**Extracted information**:

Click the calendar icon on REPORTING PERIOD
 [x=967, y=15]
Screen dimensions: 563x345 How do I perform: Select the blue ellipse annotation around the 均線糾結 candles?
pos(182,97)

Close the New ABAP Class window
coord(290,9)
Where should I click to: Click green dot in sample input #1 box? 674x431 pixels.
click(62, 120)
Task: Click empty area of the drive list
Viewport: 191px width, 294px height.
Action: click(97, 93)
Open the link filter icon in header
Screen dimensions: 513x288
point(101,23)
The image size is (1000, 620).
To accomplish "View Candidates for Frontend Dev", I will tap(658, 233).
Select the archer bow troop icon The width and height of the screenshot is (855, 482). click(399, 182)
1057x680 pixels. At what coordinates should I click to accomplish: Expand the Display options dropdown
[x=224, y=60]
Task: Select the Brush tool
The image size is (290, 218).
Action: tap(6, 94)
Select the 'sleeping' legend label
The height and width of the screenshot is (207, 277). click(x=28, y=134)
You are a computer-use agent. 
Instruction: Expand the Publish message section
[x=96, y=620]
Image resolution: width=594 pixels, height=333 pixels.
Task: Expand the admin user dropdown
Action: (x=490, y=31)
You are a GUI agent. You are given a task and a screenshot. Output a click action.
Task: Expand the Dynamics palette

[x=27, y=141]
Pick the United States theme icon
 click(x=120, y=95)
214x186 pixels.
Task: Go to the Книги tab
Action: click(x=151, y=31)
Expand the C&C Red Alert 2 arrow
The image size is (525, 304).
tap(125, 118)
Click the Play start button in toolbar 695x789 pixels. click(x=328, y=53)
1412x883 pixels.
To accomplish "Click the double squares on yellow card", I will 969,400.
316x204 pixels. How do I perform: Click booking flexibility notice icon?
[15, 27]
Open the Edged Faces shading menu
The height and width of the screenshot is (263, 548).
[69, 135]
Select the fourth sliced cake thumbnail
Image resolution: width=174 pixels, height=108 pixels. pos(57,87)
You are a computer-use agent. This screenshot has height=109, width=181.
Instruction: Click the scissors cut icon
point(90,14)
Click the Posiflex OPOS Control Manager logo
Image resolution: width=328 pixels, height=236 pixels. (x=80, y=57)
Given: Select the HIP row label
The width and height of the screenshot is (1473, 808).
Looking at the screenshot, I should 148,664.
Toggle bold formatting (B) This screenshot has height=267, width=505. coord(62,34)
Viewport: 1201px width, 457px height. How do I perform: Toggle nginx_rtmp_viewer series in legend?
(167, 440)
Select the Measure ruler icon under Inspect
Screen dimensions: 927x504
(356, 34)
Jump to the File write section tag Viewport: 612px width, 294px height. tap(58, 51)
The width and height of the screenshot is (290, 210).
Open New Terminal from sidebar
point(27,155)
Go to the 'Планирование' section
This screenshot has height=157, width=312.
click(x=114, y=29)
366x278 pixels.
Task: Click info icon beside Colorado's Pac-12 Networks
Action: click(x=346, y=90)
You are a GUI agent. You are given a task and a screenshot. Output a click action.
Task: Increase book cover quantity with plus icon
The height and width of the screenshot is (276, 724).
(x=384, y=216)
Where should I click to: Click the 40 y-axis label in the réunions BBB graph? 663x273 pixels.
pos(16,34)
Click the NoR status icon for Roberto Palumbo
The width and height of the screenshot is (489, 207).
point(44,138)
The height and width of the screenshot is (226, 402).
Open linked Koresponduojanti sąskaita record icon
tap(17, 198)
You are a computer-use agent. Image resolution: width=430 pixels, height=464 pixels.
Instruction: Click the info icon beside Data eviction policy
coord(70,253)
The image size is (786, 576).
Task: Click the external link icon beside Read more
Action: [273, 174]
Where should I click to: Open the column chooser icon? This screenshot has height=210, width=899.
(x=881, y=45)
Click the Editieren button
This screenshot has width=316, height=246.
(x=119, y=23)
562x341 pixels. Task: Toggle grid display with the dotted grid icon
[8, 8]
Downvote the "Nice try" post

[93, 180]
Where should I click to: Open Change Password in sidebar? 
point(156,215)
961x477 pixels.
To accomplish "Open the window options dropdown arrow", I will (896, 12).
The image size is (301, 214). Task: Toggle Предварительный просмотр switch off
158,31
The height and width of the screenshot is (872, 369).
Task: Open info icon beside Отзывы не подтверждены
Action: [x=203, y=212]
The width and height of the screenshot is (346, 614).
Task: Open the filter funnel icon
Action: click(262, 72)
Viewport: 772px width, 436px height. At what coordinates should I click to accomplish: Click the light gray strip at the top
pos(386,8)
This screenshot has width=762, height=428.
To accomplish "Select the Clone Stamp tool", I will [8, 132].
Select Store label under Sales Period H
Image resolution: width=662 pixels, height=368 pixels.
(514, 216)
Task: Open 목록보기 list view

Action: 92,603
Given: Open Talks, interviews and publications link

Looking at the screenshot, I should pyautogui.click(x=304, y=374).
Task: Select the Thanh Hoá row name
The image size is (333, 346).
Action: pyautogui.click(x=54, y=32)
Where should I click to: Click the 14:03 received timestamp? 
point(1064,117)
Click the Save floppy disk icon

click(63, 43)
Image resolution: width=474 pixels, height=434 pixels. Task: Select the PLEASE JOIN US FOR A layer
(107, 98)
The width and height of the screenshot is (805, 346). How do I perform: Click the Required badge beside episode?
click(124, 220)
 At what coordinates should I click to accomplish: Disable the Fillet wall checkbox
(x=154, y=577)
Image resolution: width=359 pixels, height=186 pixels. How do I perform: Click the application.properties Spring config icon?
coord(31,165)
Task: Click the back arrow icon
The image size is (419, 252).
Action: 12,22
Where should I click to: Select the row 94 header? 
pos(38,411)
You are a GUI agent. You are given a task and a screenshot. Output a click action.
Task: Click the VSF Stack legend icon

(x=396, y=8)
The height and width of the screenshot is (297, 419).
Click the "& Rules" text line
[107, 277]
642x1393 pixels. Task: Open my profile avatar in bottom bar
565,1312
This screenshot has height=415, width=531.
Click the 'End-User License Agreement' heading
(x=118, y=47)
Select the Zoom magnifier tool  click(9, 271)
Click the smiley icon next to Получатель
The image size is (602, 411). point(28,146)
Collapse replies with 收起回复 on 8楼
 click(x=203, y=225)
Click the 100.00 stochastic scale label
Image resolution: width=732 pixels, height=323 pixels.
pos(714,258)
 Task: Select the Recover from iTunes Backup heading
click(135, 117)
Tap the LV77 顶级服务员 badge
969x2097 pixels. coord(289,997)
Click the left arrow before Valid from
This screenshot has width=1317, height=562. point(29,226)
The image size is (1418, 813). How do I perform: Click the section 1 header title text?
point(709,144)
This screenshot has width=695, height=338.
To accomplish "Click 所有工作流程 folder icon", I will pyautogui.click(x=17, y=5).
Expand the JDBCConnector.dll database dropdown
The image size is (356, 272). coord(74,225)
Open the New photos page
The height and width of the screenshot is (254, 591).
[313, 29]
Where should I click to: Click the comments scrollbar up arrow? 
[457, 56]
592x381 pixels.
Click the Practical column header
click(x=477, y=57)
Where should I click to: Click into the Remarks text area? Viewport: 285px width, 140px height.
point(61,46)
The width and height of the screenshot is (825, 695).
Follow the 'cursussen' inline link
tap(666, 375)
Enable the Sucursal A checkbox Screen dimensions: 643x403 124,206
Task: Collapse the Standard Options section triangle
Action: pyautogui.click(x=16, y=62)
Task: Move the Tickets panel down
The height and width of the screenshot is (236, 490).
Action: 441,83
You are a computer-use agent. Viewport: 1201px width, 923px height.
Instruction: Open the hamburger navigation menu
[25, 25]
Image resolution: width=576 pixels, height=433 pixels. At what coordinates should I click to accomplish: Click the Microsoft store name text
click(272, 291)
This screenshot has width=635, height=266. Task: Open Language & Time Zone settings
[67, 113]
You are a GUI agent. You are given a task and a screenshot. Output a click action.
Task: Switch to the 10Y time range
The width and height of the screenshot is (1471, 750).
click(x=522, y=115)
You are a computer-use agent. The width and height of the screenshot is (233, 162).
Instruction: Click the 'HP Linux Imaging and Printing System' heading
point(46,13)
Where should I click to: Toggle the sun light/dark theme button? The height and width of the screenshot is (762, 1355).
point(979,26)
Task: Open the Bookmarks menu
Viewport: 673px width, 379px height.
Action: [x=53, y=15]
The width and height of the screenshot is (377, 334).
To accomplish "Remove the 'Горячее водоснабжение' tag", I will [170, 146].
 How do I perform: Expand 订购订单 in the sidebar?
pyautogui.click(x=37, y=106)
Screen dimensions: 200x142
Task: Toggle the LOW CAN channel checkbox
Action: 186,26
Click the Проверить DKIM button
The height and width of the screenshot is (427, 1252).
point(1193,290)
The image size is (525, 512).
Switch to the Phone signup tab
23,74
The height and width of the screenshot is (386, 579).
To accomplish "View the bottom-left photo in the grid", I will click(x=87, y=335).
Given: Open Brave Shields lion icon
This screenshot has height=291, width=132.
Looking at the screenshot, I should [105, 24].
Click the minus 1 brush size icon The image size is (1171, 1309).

**Directions for this task**: Copy each line of the listing that holds the word "will".

**Written response**:
To accomplish "View Candidates for Frontend Dev", I will tap(658, 233).
To accomplish "Click the double squares on yellow card", I will 969,400.
To accomplish "Open the window options dropdown arrow", I will (896, 12).
To accomplish "Select the Clone Stamp tool", I will [8, 132].
To accomplish "Click 所有工作流程 folder icon", I will pyautogui.click(x=17, y=5).
To accomplish "Remove the 'Горячее водоснабжение' tag", I will [170, 146].
To accomplish "View the bottom-left photo in the grid", I will click(x=87, y=335).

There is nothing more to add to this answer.